Another explanation is that sufentanil is 500 times more potent for mu receptors than morphine. Sufentanil is the most potent of the opioids currently available for use in man; it has a very high binding affinity for the mu-opioid receptor. The duration of the pharmacological effect is determined by the time of dissociation of stereospecific drugreceptor binding and also by pharmacokinetic half-life; the recovery would be expected in consideration of the different terminal half-times. Moreover, the binding affinity of sufentanil for delta-type binding sites labelled by [3H] [D-Ala2, D-Leu5] enkephalin was found to be 100 times lower than its binding affinity for the mu-receptor sites [6]. [3H] Sufentanil was used for a detailed investigation of the regional distribution of mu-opiate receptor sites in the brain; Bmax and KD values were measured in the dorsal and ventral spinal cord. There is no relationship between binding affinities and lipophilicity and degree of ionization of the compounds. So the endorphinic system is suppressed when a potent exogenous opioid like sulfantanil is prescribed with a relative high dosage due to the very low rate of patient fat [7]. Observations with remifentanil show that withdrawal syndrome can be observed [8].

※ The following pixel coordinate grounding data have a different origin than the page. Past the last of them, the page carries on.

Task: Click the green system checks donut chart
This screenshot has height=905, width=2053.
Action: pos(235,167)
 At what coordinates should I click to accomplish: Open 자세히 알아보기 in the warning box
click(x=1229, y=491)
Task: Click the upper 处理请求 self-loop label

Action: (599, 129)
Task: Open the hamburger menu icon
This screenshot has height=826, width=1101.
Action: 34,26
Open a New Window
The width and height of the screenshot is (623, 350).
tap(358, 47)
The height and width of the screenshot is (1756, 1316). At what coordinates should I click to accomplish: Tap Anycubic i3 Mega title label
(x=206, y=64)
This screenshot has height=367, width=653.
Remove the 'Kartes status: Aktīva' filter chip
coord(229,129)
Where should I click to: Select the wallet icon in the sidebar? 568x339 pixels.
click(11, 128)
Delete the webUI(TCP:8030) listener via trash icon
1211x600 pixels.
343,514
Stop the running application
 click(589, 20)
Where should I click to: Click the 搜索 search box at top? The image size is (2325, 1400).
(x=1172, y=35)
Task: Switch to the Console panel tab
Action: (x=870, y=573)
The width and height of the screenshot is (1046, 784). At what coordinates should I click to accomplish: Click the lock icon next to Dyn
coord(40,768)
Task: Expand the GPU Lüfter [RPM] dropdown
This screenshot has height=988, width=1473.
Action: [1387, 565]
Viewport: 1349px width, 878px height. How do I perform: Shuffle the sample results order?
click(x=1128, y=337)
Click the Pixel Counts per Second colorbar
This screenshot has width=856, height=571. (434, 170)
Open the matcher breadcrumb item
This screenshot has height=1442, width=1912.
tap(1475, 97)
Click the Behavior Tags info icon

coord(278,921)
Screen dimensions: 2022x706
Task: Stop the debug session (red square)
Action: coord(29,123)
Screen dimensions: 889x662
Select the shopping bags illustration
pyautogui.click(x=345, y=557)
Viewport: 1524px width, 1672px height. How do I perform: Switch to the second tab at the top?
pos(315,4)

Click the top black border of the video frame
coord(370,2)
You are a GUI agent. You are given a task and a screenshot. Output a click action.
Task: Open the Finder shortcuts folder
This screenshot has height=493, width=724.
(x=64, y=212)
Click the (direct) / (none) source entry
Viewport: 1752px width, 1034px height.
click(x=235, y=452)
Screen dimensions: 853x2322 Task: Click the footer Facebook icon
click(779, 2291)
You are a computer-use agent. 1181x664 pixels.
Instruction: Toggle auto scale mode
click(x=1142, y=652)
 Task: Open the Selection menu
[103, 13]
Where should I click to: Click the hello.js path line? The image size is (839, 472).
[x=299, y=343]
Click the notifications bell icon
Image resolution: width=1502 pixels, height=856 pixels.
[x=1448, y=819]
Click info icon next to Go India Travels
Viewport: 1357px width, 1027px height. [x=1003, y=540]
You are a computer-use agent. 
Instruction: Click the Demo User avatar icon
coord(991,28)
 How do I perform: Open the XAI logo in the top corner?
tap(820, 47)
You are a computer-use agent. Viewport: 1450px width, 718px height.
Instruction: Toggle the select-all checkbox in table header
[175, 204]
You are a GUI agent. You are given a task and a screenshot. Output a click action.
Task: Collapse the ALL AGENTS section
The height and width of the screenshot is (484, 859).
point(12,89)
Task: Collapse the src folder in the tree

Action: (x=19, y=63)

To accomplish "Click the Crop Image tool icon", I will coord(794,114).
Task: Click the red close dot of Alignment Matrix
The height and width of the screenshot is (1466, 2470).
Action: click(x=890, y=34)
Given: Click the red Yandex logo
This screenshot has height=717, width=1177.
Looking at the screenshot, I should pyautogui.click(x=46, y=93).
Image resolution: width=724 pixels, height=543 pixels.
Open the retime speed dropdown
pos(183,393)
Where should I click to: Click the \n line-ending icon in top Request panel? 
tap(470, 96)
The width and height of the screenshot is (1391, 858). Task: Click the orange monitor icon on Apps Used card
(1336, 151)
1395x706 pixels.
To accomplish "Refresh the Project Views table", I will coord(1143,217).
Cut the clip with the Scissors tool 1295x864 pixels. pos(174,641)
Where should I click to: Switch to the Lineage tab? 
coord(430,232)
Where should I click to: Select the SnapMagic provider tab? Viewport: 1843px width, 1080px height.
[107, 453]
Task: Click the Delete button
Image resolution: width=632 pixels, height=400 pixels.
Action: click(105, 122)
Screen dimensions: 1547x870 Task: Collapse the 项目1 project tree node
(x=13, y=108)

On the other hand, combination of propofol and sufentanil should be reconsidered as studies show some of the dose combinations considered, the hypnotic depth obtained is not improved even if the analgesia seems better [9]. It may be warranted to use fentanyl less fat soluble than sufentanil in low fat individuals, as well fentanyl has less affinity to mu opioid receptors than sufentanil. Cumulative dose and length of analgosedative therapy with sufentanil significantly increases the risk of withdrawal syndrome in critically patients with low fat index that is the case of pediatric patients [10].

Opioid weaning after intravenous anesthesia should not be so rare, indeed patients are usually not hospitalized and although surprised to experience “anxiety” do not call a doctor in emergency. A documented post-operative questionnaire would answer this question.